5
votes

I am (ab)using Java's Robot class to automate some clicking tasks in a browser window. On the first click, the Java application loses focus. If the robot begins misbehaving, I would like to terminate the program. However, I cannot easily do so because the robot has control of my mouse.

What I would like to do is have my program listen for some kind of signal from me telling it to exit. For instance, the program could exit when the "escape" key is pressed. However, I do not know how to listen for keystrokes when the application is not in focus.

I am running Java SE 6 in OSX 10.9.

How might I be able to terminate my program under these circumstances?

Edit: After posting this, I found a related question addressing the same problem: Listening for input without focus in Java. (However, this is not an exact duplicate, as my question is a little broader.)

1
"Automate some clicking tasks in a browser window" Did you try to use Selenium ?NiziL
I don't think you can do it... I would mean to listen to the keyboard for a particular key combination, and this is impossible with plain java. You could use JNI/JNA and code your native layer for handling this key combinationBackSlash
@Nizil A browser is just an example; the robot might be interacting with any application.
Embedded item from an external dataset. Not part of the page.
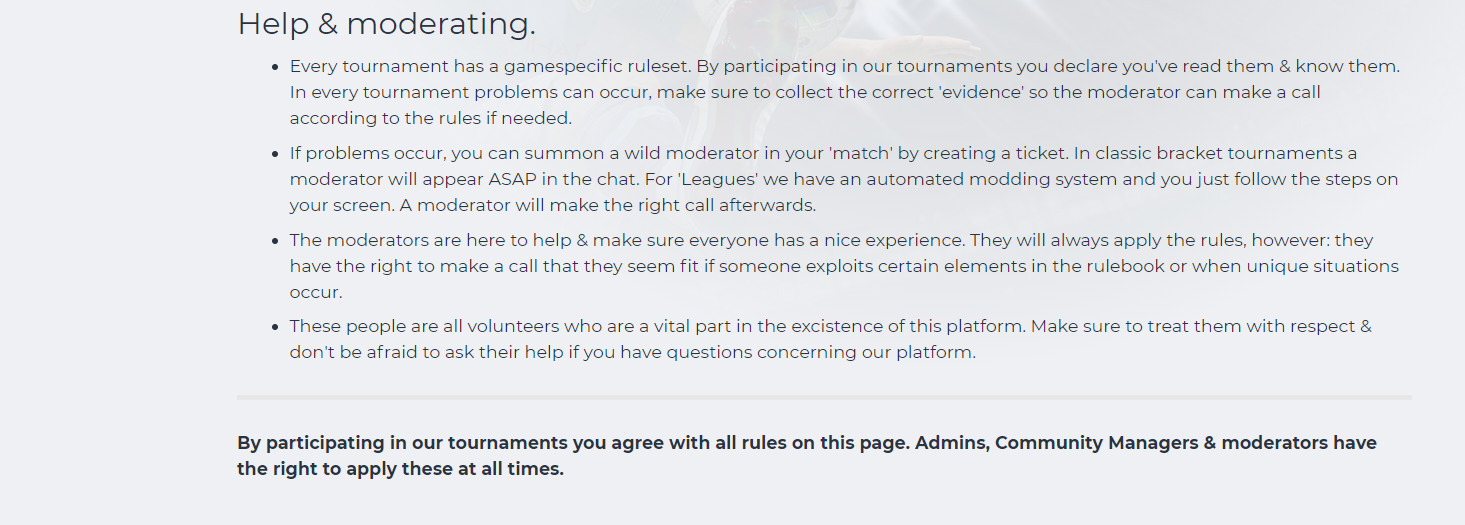
Task: Click the bullet marker before 'These people are all volunteers'
Action: (275, 327)
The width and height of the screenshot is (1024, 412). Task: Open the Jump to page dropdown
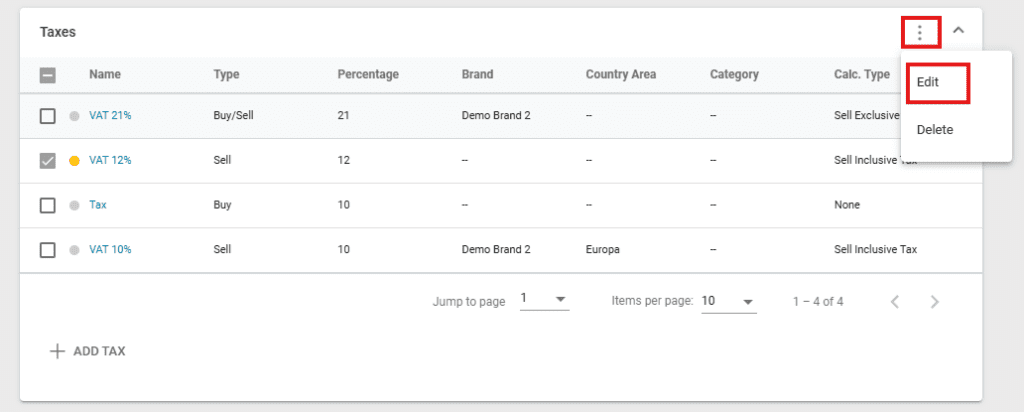tap(544, 300)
The question I am interested in is how to interrupt whatever the robot is doing.augurar
@augurar Well, if you robot must be able to interact with any application, Selenium is not a good idea :P Good luck with this :)NiziL

1 Answers

7
votes

One option would be to check the mouse position before every call into Robot (or at regular intervals), to verify that it was still at whatever position it was last mouseMove'd to. If it detected a discrepancy, it'd throw an exception. That way, moving the mouse manually could be used to terminate things.

Probably best to wrap Robot to ensure it always checks that. I suggest SecondLawObeyingRobot.